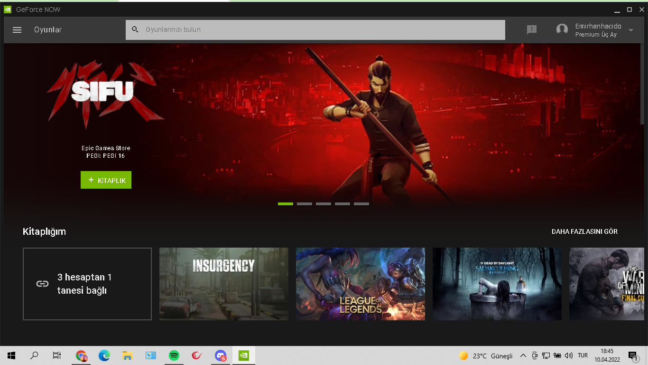648x365 pixels.
Task: Open the Insurgency game thumbnail
Action: click(224, 284)
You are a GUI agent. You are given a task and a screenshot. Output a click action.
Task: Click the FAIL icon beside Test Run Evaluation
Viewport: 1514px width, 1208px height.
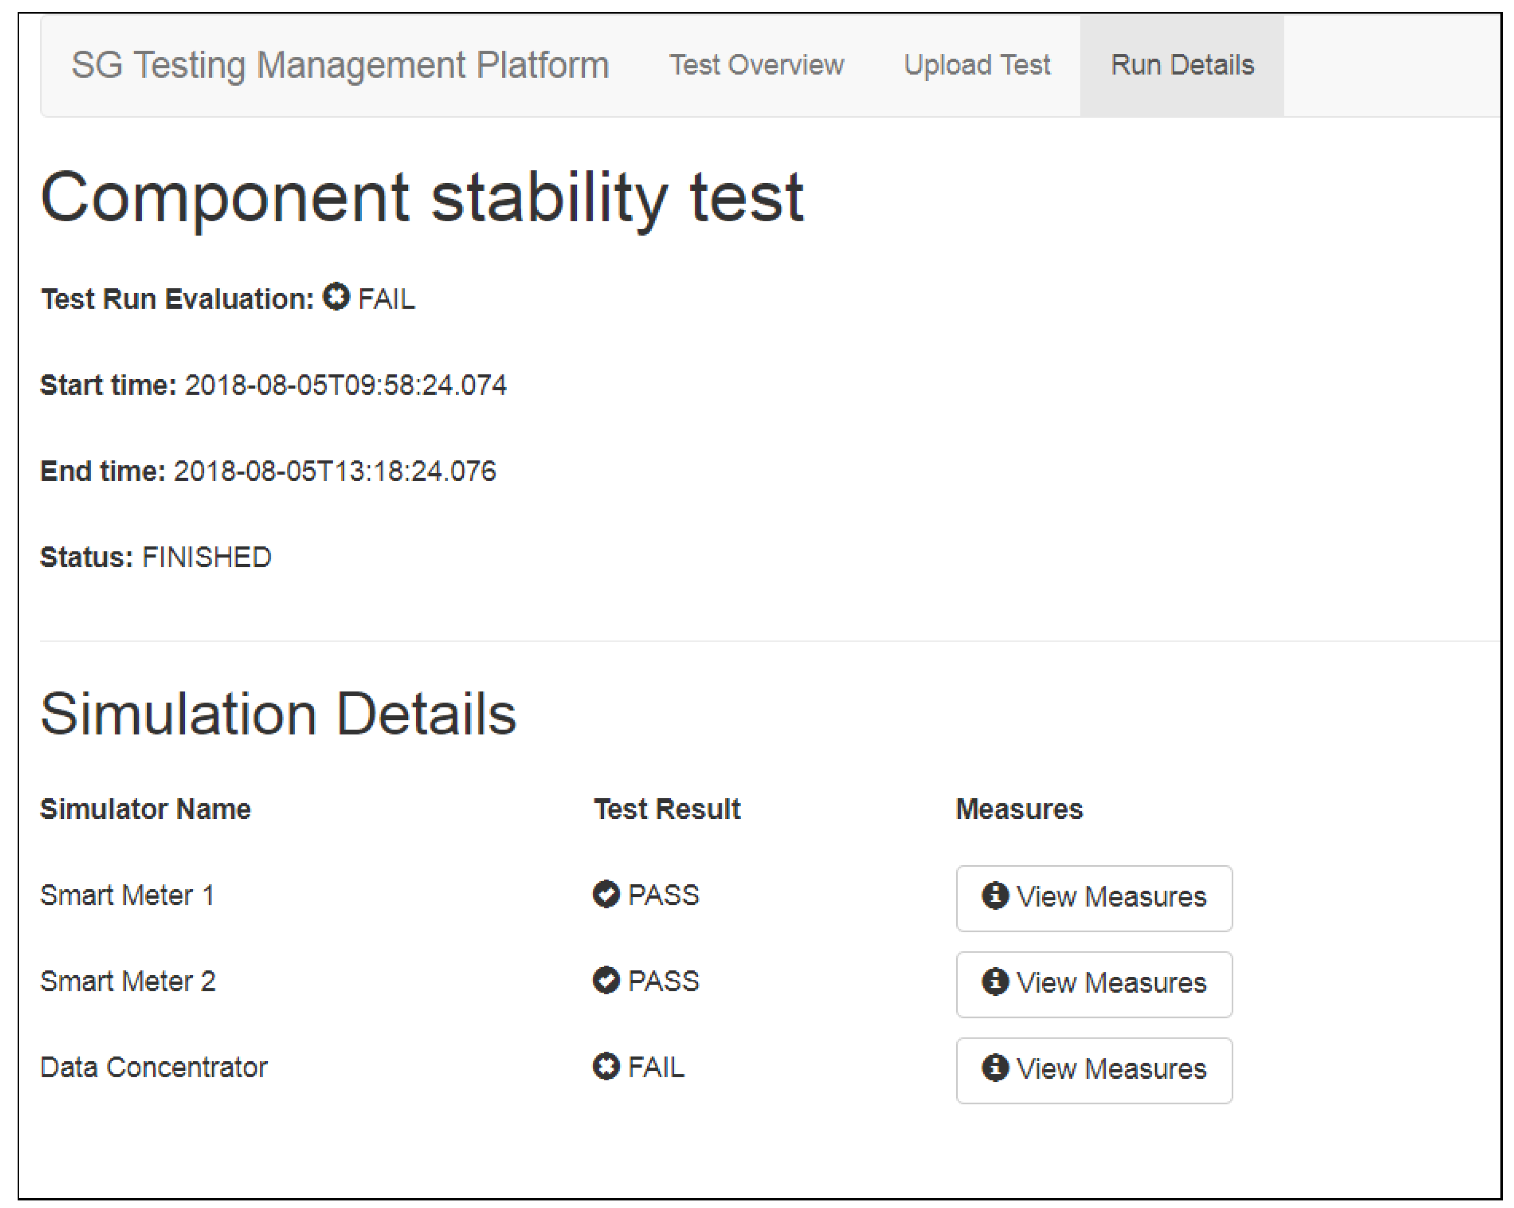pyautogui.click(x=336, y=296)
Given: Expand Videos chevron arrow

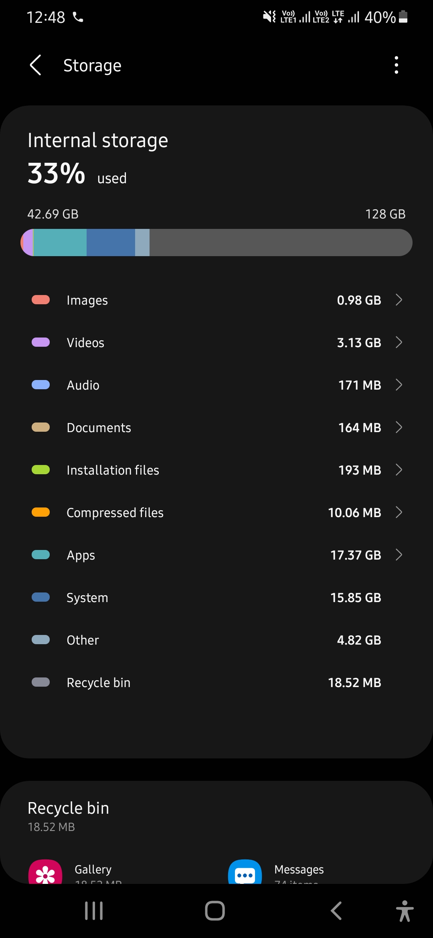Looking at the screenshot, I should [399, 342].
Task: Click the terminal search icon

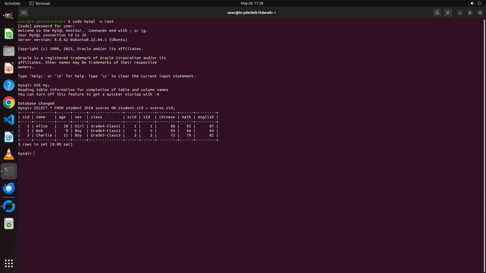Action: coord(437,13)
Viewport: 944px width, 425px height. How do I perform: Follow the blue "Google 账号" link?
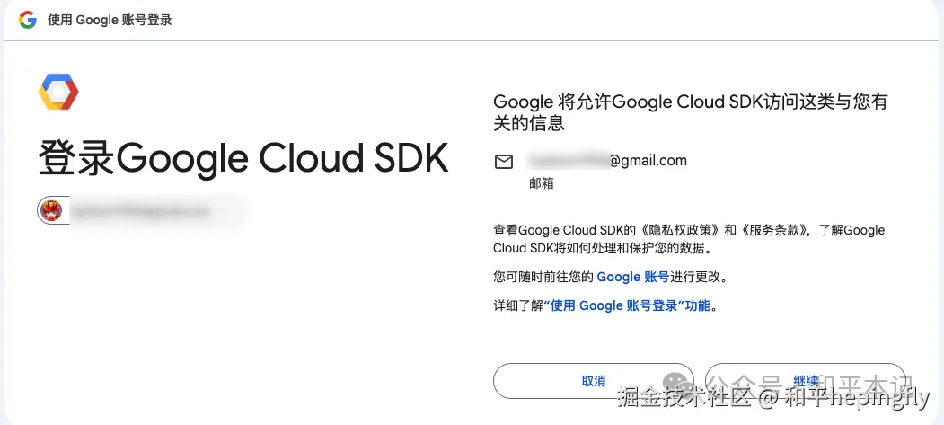pyautogui.click(x=632, y=277)
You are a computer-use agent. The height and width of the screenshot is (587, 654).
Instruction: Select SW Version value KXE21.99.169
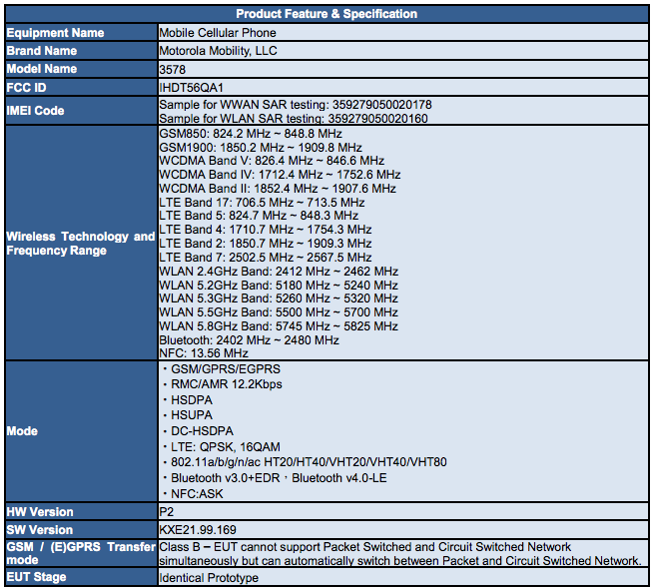(x=198, y=530)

========================

### WORK REQUIRED:
Write out the listing above line for line, leaving out the pictures.

### PROBLEM SOLUTION:
648x365 pixels.
Task: Open the Insurgency game thumbnail
Action: click(224, 284)
You are a GUI agent. You are given a task and a screenshot. Output a click action.
Task: Click the FAIL icon beside Test Run Evaluation
Viewport: 1514px width, 1208px height.
pyautogui.click(x=336, y=296)
Given: Expand Videos chevron arrow

Looking at the screenshot, I should [399, 342].
Task: Click the terminal search icon

Action: coord(437,13)
Viewport: 944px width, 425px height. How do I perform: Follow the blue "Google 账号" link?
pyautogui.click(x=632, y=277)
You are a computer-use agent. The height and width of the screenshot is (587, 654).
Instruction: Select SW Version value KXE21.99.169
(x=198, y=530)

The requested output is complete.